Each line of the data has to be transcribed exactly.

Stored records:
----------

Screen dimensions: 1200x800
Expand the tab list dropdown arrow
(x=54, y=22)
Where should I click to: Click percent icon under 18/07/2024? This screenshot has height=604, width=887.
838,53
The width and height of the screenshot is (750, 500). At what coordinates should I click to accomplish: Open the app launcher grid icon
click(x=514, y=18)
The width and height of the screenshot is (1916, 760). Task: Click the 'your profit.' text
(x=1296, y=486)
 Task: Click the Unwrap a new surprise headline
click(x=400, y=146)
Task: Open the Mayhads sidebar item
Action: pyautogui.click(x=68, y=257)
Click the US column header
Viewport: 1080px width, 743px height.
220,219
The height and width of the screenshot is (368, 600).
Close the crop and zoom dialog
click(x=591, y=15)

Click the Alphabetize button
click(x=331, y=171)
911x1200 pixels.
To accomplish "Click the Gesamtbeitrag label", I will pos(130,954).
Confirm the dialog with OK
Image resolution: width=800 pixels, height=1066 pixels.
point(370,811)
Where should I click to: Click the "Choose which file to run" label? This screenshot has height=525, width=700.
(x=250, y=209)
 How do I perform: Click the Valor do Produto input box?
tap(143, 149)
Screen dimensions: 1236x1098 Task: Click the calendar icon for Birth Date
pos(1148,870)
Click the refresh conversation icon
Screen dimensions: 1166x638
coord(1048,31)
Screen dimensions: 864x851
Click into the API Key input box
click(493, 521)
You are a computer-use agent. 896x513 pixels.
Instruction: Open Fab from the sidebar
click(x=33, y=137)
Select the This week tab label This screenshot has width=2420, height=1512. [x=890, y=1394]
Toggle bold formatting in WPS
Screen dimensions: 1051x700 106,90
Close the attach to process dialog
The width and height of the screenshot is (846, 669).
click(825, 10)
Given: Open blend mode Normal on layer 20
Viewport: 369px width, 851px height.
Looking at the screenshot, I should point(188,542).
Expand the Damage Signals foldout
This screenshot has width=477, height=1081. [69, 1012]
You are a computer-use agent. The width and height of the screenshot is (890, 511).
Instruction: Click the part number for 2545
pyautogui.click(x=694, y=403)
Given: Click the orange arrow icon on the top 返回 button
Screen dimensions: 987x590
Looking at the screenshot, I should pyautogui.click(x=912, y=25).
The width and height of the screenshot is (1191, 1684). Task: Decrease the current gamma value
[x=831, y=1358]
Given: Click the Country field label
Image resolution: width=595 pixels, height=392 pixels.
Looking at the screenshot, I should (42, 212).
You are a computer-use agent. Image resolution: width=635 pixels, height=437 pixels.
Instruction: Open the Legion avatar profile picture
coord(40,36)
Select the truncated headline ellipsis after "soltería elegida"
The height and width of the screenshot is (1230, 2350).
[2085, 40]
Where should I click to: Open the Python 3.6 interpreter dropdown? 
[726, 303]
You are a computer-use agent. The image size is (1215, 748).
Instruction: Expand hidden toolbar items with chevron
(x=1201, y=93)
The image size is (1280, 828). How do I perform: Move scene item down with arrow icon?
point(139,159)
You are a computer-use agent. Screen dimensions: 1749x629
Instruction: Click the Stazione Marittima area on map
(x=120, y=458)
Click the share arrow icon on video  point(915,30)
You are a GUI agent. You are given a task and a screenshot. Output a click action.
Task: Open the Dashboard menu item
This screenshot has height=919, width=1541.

----------

__REPLY TO THE EXERCISE__:
Screen dimensions: 1200x800
Expand the tab list dropdown arrow
(x=54, y=22)
Where should I click to: Click percent icon under 18/07/2024? This screenshot has height=604, width=887.
838,53
The width and height of the screenshot is (750, 500). At what coordinates should I click to accomplish: Open the app launcher grid icon
click(x=514, y=18)
The width and height of the screenshot is (1916, 760). Task: Click the 'your profit.' text
(x=1296, y=486)
 Task: Click the Unwrap a new surprise headline
click(x=400, y=146)
Task: Open the Mayhads sidebar item
Action: pyautogui.click(x=68, y=257)
Click the US column header
Viewport: 1080px width, 743px height.
220,219
The height and width of the screenshot is (368, 600).
Close the crop and zoom dialog
click(x=591, y=15)

Click the Alphabetize button
click(x=331, y=171)
911x1200 pixels.
To accomplish "Click the Gesamtbeitrag label", I will pos(130,954).
Confirm the dialog with OK
Image resolution: width=800 pixels, height=1066 pixels.
point(370,811)
Where should I click to: Click the "Choose which file to run" label? This screenshot has height=525, width=700.
(x=250, y=209)
 How do I perform: Click the Valor do Produto input box?
tap(143, 149)
Screen dimensions: 1236x1098 Task: Click the calendar icon for Birth Date
pos(1148,870)
Click the refresh conversation icon
Screen dimensions: 1166x638
coord(1048,31)
Screen dimensions: 864x851
Click into the API Key input box
click(493, 521)
You are a computer-use agent. 896x513 pixels.
Instruction: Open Fab from the sidebar
click(x=33, y=137)
Select the This week tab label This screenshot has width=2420, height=1512. [x=890, y=1394]
Toggle bold formatting in WPS
Screen dimensions: 1051x700 106,90
Close the attach to process dialog
The width and height of the screenshot is (846, 669).
click(825, 10)
Given: Open blend mode Normal on layer 20
Viewport: 369px width, 851px height.
Looking at the screenshot, I should point(188,542).
Expand the Damage Signals foldout
This screenshot has width=477, height=1081. [69, 1012]
You are a computer-use agent. The width and height of the screenshot is (890, 511).
Instruction: Click the part number for 2545
pyautogui.click(x=694, y=403)
Given: Click the orange arrow icon on the top 返回 button
Screen dimensions: 987x590
Looking at the screenshot, I should pyautogui.click(x=912, y=25).
The width and height of the screenshot is (1191, 1684). Task: Decrease the current gamma value
[x=831, y=1358]
Given: Click the Country field label
Image resolution: width=595 pixels, height=392 pixels.
Looking at the screenshot, I should (42, 212).
You are a computer-use agent. Image resolution: width=635 pixels, height=437 pixels.
Instruction: Open the Legion avatar profile picture
coord(40,36)
Select the truncated headline ellipsis after "soltería elegida"
The height and width of the screenshot is (1230, 2350).
[2085, 40]
Where should I click to: Open the Python 3.6 interpreter dropdown? 
[726, 303]
You are a computer-use agent. The image size is (1215, 748).
Instruction: Expand hidden toolbar items with chevron
(x=1201, y=93)
The image size is (1280, 828). How do I perform: Move scene item down with arrow icon?
point(139,159)
You are a computer-use agent. Screen dimensions: 1749x629
Instruction: Click the Stazione Marittima area on map
(x=120, y=458)
Click the share arrow icon on video  point(915,30)
You are a GUI agent. You are given a task and a screenshot. Output a click action.
Task: Open the Dashboard menu item
This screenshot has height=919, width=1541.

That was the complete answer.